Work task: I need every line that includes the word "badge" copied from the material.

Data supplied:
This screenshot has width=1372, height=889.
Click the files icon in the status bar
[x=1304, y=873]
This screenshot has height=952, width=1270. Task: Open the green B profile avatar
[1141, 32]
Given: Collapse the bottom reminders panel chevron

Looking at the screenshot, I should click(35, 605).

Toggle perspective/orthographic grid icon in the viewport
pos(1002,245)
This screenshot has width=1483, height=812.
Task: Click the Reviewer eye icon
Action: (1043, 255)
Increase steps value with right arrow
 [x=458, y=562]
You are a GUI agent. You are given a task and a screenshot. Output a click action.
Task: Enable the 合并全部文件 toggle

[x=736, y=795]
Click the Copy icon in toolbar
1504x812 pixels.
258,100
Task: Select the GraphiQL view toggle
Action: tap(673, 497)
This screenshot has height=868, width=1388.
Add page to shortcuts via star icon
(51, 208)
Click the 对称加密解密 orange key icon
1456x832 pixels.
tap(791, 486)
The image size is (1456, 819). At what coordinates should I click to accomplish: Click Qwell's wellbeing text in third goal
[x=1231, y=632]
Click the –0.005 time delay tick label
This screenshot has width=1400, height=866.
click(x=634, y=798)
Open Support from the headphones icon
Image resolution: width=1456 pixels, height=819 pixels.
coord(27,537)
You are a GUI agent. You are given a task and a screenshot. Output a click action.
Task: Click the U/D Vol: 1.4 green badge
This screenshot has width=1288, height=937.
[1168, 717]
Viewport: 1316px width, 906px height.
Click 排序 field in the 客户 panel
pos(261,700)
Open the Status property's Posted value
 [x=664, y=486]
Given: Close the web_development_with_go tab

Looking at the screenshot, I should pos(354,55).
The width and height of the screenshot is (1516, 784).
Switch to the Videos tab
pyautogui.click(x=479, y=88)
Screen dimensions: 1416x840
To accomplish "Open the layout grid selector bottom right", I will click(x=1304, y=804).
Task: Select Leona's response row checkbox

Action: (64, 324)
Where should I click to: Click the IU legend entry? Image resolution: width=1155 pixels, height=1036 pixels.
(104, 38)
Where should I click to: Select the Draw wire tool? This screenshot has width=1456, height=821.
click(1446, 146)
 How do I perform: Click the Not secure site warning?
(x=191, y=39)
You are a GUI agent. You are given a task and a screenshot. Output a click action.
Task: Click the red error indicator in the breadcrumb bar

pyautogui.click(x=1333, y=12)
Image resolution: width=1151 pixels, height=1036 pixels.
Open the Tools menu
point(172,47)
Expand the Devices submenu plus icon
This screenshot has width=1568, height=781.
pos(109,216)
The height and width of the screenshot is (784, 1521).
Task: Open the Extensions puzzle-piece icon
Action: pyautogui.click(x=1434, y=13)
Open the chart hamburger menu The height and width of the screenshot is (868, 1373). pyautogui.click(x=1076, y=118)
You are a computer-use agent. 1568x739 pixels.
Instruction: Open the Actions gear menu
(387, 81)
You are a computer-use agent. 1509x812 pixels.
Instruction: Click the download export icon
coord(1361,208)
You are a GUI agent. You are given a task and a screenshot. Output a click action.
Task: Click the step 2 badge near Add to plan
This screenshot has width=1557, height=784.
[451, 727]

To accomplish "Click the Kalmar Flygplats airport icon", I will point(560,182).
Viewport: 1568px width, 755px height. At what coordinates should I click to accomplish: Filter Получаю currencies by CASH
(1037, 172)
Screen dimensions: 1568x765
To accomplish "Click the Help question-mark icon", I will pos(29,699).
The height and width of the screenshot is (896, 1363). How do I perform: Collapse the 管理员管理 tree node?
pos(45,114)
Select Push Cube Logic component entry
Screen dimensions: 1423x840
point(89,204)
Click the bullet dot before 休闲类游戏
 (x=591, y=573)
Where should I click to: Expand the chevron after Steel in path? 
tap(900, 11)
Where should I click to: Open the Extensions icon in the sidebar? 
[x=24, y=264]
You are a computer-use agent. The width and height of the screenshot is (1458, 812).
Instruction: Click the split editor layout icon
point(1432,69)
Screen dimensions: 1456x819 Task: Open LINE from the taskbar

Solution for this problem:
Task: Click the U/D Vol: 1.4 green badge
Task: Click the step 2 badge near Add to plan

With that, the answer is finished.